■ Задания
**1)** Верны ли по тексту о выступлении Маяковского утверждения (а), (б), (в)? На каждое ответьте «да» или «нет» и дословно приведите слова текста, которые это решают.
(а) Перед началом выступления Маяковский выпил стакан чаю.
(б) Давид Бурлюк выступил вторым.
(в) Когда выступал Бурлюк, в зале включили электричество.
**2)** Чем Давид Бурлюк иллюстрировал свой доклад, согласно тексту о выступлении Маяковского?

Дальше выступил Маяковский, проглотив разом стакан чаю перед началом:
— Вы знаете, что такое красота? Вы думаете — это розовая девушка прижалась к белой колонне и смотрит в пустой парк? Так изображают красоту на картинах старики передвижники.
Крики:
— Не учите! Довольно!
— Браво! Продолжайте!
— И почему вы одеты в желтую кофту?
Маяковский спокойно:
— Чтобы не походить на вас. (Аплодисменты.) Всеми средствами мы, футуристы, боремся против вульгарности и мещанских шаблонов, как берем за глотку газетных критиков и прочих профессоров дрянной литературы. Что такое красота? По-нашему, это — живая жизнь городской массы, это — улицы, по которым бегут трамваи, автомобили, грузовики, отражаясь в зеркальных окнах и вывесках громадных магазинов. Красота — это не воспоминания старушек и старичков, утирающих слезы платочками, а это — современный город-дирижер, растущий в небоскребы, курящий фабричными трубами, лезущий по лифтам на восьмые этажи. Красота — это микроскоп в руках науки, где миллионные точки бацилл изображают мещан и кретинов.
Крик:
— А вы кого изображаете в микроскопах?
Маяковский:
— Мы ни в какие микроскопы не влазим. (Смех. Хлопки. Шум.)
Поэт говорит дальше о взаимоотношении сил современной жизни, о разделе классовых интересов и в связи с этим о группировках “художественных” обособленных сект, которые давят друг на друга своей жуткой бездарностью, вульгарностью, “половым бессилием”.
Крик:
— А вы не страдаете?
Маяковский:
— Не судите, милый, по себе. (Смех.) Только футуризм вас вылечит. (Смех. Хлопки.)
Оратор утверждает, что возрастающее движение футуризма сдвинуло жизнь, что в борьбе с буржуазно-мещанскими взглядами на жизнь и искусство футуристы остались и останутся победителями, что отныне влияние футуризма вошло в сознание каждого современного человека, что до сих пор никакого влияния на общество прежние писатели не оказывали, что декадентские стихи разных бальмонтов со строками:
Крик:
— А вы лучше?
— Докажу:
Дальше Маяковский дал меткую характеристику каждого из поэтов-футуристов, блеснув великолепной памятью: прочитал с мастерством ряд стихотворных наших работ.
Третьим выступил Давид Бурлюк, иллюстрируя свой доклад диапозитивными снимками на экране.
В зале потушили электричество.

■ Набор записей

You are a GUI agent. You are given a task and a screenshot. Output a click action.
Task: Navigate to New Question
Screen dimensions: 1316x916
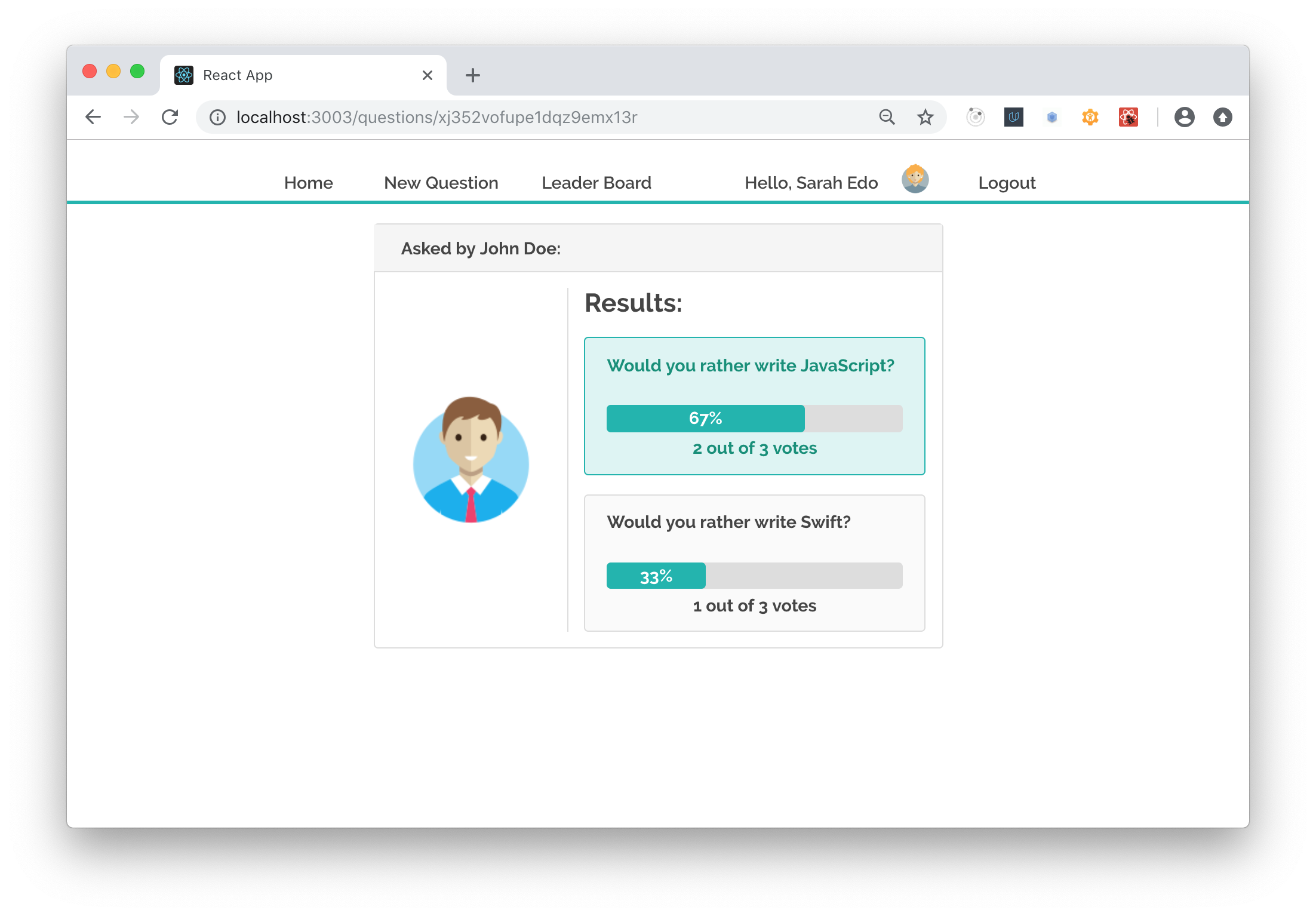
==
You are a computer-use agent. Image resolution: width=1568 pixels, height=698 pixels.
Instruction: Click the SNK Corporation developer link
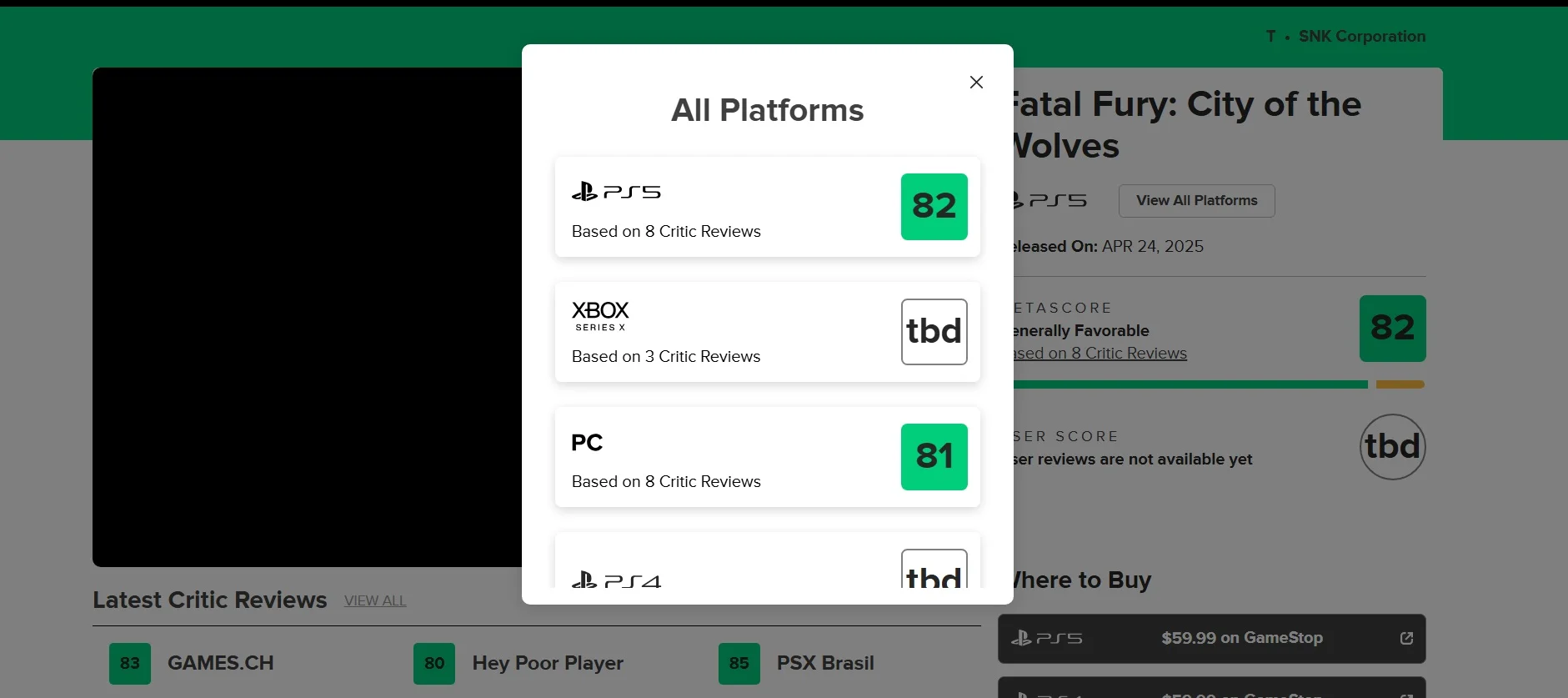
==
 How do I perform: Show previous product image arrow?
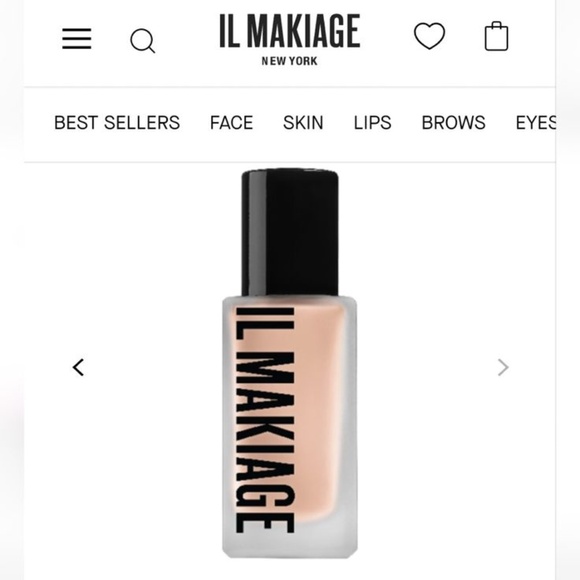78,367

■ Ответы к заданиям
**1)**
(а) Да: «проглотив разом стакан чаю перед началом».
(б) Нет: «Третьим выступил Давид Бурлюк».
(в) Нет: «В зале потушили электричество».

**2)** Диапозитивными снимками на экране.